The Sales Reason for the High Failure Rate of SAP Projects

Executive Summary

  • SAP projects have large numbers of failed implementations.
  • This coverage of SAP’s sales process by E3Zine helps explain why.

Video Introduction: The Sales Reason for the High Failure Rate of SAP Projects

Text Introduction (Skip if You Watched the Video)

In the article How SAP is Now Strip Mining its Customers, we covered how SAP has many failures. One reason for this that the immaturity of so many of SAP’s products and that so many of SAP’s implementations either fail or fail to meet expectations. A second reason or problem is that the SAP sales process is so misleading and creates such inaccurate expectations that the reality of SAP’s products cannot meet. And the article The End of SAP Relationship Management by N. N. Nomen Nescio (that is an anonymous contributor) in the E3Zine publication explains why and describes the chaos that SAP sales design creates at SAP customers.

The E3Zine Article Quotations

The Motivations of Sales

SAP CEO Bill McDermott transformed the company into a sales-driven organization. There’s two ways in which SAP salespeople try to reach McDermott’s high revenue goals.

One, through dubious interpretations of licensing fees and contracts (Indirect Access); and two, through selling unnecessary and often unfinished products that nobody needs to fulfill the sales quota.
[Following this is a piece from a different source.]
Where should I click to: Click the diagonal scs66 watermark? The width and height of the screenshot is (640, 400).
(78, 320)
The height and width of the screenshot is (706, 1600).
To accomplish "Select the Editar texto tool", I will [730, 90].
Licensing fees seem to be the primary revenue generator at the moment. Many salespeople probably only reached their sales quota through Indirect Access. The possibilities to interpret it are endless. Many customers save themselves from Indirect Access by signing a cloud contract, which seems to pacify SAP salespeople. – E3Zine

This is a problem in that salespeople cannot meet quotas without indirect access. There are several reasons for this.
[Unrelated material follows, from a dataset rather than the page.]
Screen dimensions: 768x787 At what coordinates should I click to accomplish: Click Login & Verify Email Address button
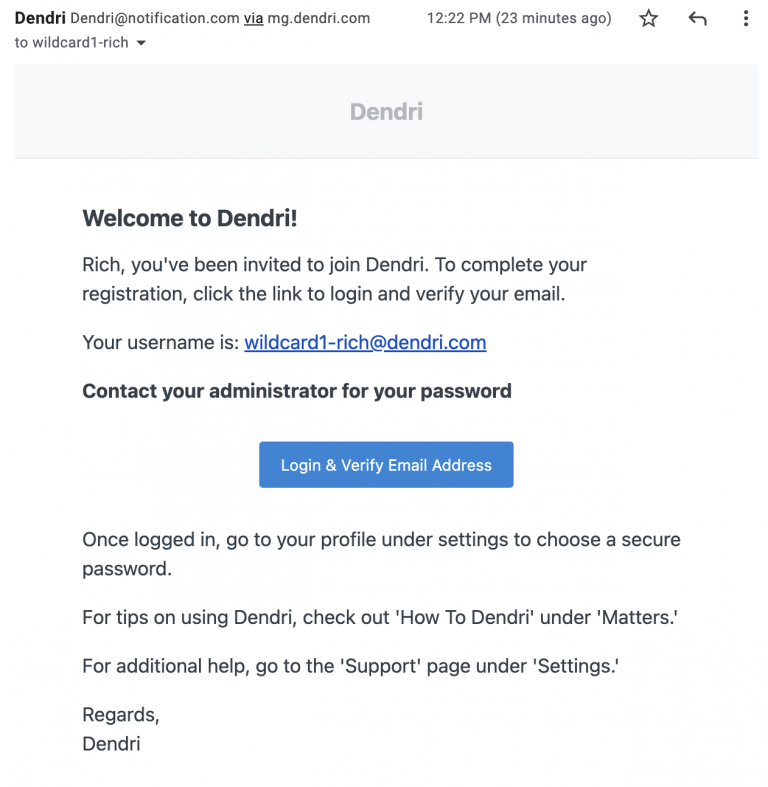386,465
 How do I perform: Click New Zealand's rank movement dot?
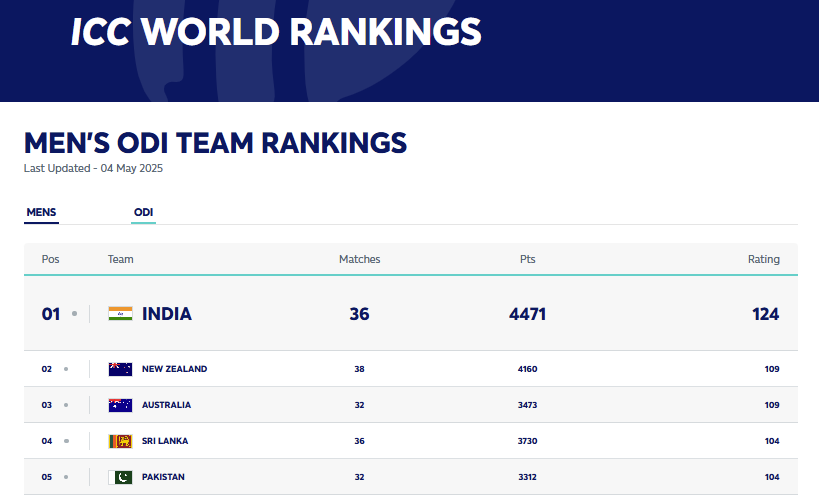point(66,369)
  1. SAP has made several acquisitions, but there is a tiny cross over between the internally developed SAP product customers and the additions. Essentially, the acquisitions make no business or sales sense and seem primarily driven by the need to deliver a story to Wall Street.
  2. SAP has not successfully migrated many customers to S/4HANA, which we covered in the article The S/4HANA Implementation Buyer Intelligence Highlights.
  3. Customers that have been pushed to HANA have had very mixed results from what SAP told customers was a groundbreaking database.
  4. Most of the internally developed non-ERP products like PO/PI, PLM, BW, APO, CRM, and many others have played themselves out. They are now known to be of low quality, and they are challenging to implement, difficult to use and damage the companies that purchase them.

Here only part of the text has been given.